== Extracted information ==

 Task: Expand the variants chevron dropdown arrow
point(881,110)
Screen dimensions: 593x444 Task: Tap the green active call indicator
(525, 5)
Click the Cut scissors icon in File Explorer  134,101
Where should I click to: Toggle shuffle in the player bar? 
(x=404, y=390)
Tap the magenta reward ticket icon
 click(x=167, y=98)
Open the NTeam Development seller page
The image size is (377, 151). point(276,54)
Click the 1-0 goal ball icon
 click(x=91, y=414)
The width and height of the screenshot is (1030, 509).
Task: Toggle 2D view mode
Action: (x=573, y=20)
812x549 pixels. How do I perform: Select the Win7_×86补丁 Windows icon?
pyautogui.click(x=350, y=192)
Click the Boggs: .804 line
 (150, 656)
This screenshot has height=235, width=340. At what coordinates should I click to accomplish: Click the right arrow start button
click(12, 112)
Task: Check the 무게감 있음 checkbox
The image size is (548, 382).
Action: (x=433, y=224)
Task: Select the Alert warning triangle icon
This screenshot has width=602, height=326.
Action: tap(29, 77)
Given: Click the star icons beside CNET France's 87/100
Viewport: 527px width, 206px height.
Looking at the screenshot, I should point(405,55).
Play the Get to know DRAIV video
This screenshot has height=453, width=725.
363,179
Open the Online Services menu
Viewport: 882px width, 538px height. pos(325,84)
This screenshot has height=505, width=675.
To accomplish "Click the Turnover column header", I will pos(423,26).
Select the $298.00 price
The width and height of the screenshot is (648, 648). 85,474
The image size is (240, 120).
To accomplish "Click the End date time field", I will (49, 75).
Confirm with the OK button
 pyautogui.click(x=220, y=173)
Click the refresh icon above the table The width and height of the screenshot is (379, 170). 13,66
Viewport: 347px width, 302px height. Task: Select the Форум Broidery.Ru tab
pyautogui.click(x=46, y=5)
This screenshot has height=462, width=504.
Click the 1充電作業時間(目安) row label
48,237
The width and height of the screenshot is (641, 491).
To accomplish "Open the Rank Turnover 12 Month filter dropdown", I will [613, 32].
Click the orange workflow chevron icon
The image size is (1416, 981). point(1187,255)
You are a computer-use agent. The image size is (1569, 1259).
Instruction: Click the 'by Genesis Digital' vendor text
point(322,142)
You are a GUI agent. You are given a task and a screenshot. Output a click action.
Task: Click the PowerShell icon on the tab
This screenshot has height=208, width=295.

===

The task:
Look through the entries and copy every line in which the string "Turnover" appears.

Your solution:
To accomplish "Click the Turnover column header", I will pos(423,26).
To accomplish "Open the Rank Turnover 12 Month filter dropdown", I will [613, 32].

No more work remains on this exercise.